The Threat Hunt (Proactive Hunting) offers the possibility to search across all the events collected by the endpoints, which belong or not to an alert. The search is performed through the User Interface (UI), and the correlation of events is automatic. 

Next, a summary of the functionalities at high level:

• Query-collected events.
• Promote an event to Alert, by leveraging the correlation capabilities of Hive.
• Export the query results in JSON.
• Remediation strategies with single click to remotely kill in real time.
• Allow users to build their own Detection Strategy and Playbooks.

It works by elaborating a threat hunting query that is composed by multiple query parameters combined in OR, AND, and NOT logical operators, that return one or more events matching the specific criteria. We can combine the 3 of them to create a complex query.



In addition to the use of these logical operators we can search by using the date, event type, end points, and groups information parameters. This capability makes threat hunt more granular and efficient as those inputs are combined together by using the Logic to make queries stronger and powerful.

Some examples:

Example 1: Hunt for a DNS name by using the prefix search:
OR Field: eventdata.dns:"Google"
  Results: All the DNS event fields containing “Google”

Example 2: Hunt for PowerShell executed with the “Bypass” parameter - mix of exact match and prefix search:
AND Field: originalFilename:"powershell.exe"cmdline:"Bypass" 
 

Important: The events belonging to File Operations and Registry Operations are collected only if they belong to an Alert.
 

Limitations: 

• It is not possible to specify in the query parameters the wildcard operator *. It is whereby possible to leverage prefix search wherever specified in the built-in query help.
• It is not possible to create nested queries.

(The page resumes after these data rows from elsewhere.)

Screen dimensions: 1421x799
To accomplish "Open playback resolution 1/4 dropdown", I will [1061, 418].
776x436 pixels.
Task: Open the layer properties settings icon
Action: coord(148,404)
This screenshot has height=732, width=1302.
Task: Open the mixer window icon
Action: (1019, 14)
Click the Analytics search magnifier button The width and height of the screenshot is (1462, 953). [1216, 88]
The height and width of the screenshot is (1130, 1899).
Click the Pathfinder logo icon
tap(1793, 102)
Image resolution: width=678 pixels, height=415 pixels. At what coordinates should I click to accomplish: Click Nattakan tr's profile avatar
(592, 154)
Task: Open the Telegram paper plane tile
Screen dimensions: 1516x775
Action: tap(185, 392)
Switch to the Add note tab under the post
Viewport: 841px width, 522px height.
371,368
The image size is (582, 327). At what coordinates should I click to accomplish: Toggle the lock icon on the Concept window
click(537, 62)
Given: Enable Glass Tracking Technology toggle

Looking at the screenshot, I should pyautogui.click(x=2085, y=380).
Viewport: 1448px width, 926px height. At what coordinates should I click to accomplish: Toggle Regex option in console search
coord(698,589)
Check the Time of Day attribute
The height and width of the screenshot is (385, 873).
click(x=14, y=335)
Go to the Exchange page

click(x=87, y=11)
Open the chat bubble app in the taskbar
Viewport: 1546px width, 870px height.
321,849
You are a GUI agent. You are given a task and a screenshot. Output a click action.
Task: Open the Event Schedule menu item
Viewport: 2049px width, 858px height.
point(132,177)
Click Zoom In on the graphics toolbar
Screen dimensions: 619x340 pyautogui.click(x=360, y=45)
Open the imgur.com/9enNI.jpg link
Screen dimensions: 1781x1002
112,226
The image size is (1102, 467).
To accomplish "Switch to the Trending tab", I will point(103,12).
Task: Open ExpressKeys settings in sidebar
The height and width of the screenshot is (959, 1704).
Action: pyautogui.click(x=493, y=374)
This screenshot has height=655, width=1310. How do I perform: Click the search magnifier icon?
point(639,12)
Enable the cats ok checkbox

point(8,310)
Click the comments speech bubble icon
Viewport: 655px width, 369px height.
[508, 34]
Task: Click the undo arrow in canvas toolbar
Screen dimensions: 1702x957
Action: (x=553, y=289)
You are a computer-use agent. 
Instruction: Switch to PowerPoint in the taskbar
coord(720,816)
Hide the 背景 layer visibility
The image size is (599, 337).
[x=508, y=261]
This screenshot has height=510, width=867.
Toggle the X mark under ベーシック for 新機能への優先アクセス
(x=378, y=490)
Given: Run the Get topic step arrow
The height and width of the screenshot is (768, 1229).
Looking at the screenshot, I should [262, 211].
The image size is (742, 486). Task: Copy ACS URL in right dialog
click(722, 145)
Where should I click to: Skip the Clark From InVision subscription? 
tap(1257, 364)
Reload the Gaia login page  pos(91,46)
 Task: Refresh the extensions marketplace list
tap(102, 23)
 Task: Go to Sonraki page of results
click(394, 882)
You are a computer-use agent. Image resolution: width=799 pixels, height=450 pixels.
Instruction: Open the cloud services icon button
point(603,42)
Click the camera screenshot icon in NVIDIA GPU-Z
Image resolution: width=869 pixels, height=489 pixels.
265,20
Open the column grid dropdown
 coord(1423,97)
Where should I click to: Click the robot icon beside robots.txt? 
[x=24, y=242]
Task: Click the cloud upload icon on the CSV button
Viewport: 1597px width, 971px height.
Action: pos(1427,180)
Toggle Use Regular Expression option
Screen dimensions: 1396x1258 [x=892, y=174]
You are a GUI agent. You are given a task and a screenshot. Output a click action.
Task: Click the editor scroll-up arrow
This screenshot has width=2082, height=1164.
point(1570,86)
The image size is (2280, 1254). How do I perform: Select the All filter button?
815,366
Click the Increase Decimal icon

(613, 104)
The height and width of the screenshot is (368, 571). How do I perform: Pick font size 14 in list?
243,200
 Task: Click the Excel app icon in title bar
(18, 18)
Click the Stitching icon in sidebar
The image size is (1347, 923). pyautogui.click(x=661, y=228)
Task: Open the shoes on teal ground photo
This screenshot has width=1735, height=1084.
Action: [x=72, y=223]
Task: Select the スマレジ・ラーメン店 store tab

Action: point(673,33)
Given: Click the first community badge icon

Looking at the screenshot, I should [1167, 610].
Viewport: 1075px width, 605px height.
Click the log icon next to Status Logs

Threat Hunt Page details overview: 
 

• Query – defines the query to be applied. The following operators can be used:
  OR, AND and NOT: Three separate input boxes each one applies a given Boolean logic when multiple query parameters are specified in the same input box. The “+” button for each input box opens the query parameter list and search helper.
• Date - Possibility to search events that happened in a defined range of time.
• Presets - Automatically fill the Date range with: 24h 7d and30d ranges
• Events – events available for hunting. It’s possible to filter by one or more events, when multiple events are selected, they are combined in AND. 
• Endpoints - Specify one or more (applied in AND) endpoints to apply the query.
• Groups - Specify one or more (applied in AND) groups/clients to apply the query.